What are we looking at?
By identifying and tracerouting 300.000 IP addresses and 30 ISPs in Serbia using various open network analysis tools, we created a map representing over 4.500 main routers and servers that make the core of the national Internet infrastructure. This Network Topology map allows us to identify the main actors, companies (ISPs) that own and control the infrastructure, have a possibility to access, retain, analyze or sell user’s metadata, their interconnection points, national Internet exit points and the level of infrastructure centralization on both national as well as the level of individual ISPs.
Every dot represents one IP address (router or other network device) and the lines between the dots are the links – cables that connect them. Every colour represents a different Internet Service Provider (ISP).
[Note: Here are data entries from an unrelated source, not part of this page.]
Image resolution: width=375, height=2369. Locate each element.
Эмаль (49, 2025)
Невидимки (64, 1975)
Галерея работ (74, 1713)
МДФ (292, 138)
This is a Network Topology map, i.e. it is not a physical map and it does not show exact geographical locations.
Networks, run by different Internet Service Providers, are interconnected at physical locations where their routers are connected by cables, the points of connection are called Internet exchange points (IXP). Those are the places where different networks meet, joining different networks into a single system, allowing us to connect to other connected devices on any other network.
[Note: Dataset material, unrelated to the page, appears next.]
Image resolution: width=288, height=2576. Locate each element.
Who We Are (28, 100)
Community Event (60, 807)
Interconnection is both definitive of the Internet, and a manifestation of a business relationship between two ISPs1.
Most ISPs are unlikely to have peering arrangements with all other ISPs in the world. Thus, with the exception of a small number of very large multinational network operators, most ISPs, themselves, need at least one transit provider to ensure they (and their customers) can reach the entire Internet2.
Despite the strong theoretical background, and the virtuality of the matter which was subject to this research, the output is quite concrete.
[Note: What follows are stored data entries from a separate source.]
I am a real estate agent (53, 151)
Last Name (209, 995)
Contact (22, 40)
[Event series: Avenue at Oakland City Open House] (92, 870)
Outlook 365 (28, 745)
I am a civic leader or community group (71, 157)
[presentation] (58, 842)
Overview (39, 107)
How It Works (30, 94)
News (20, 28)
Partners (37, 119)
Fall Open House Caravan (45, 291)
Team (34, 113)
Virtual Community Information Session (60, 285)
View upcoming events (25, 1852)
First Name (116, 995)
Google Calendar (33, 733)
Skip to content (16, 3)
The most important conclusion is the identification of the intersections, i.e. the points where the ISPs meet. These are points of power, and the more ISPs meet at a single point the importance of that point, router, server, increases. It is important to know who manages and controls those points, because that is the entity that controls the internet in Serbia.
Anyway, the most important output of this research is that it can serve as a starting point for different multidisciplinary researches related to the internet infrastructure in Serbia. A few examples would include, measuring the internet speed in Serbia, measuring the level of bandwidth throttling, determining the routes that are used most often when accessing online content, etc.
The research process is divided into four phases. Every phase is equally important since it provides the input data for the phase that follows. The final output of this research can also be used as an input to some other, more advanced analysis.
Determining the IP ranges
Every device that is connected to the Internet has one or more interfaces through which it communicates with other devices on the network. Each and every network interface is defined by a certain set of parameters, one of which is it’s IP address. The IP address is a logical Internet Protocol address which allows data to flow over the Internet from it’s source to the destination it was intended to reach.
Even though IP addresses are more logical rather than physical, using an IP address it is simple to determine in which country the device that uses it is located. The reason for this is that the IP addresses are assigned to users by a single authority. IANA (Internet Assigned Numbers Authority) through the RIRs (Regional Internet Registries, RIPE NCC for Europe and parts of Asia) assigns the ranges of IP addresses to the entities interested to rent them, but they keep a database as for which range is assigned to whom and other data including to which country is the certain range connected. That means that the IP addresses are also somewhat physical addresses. This information is publicly available, and there are websites online that show the IP address ranges by country along with the actual owner.
Scanning the Network
Since not all of the devices are connected directly to each other (in fact few are, i.e. even computers positioned in a single office use a router to communicate), there is the necessity of routing over the Internet. That means that if one host wants to communicate with another host on the Internet, he needs to establish a route through which they can connect. That route is in essence a set of IP addresses of different network devices that make it possible for the two hosts to communicate.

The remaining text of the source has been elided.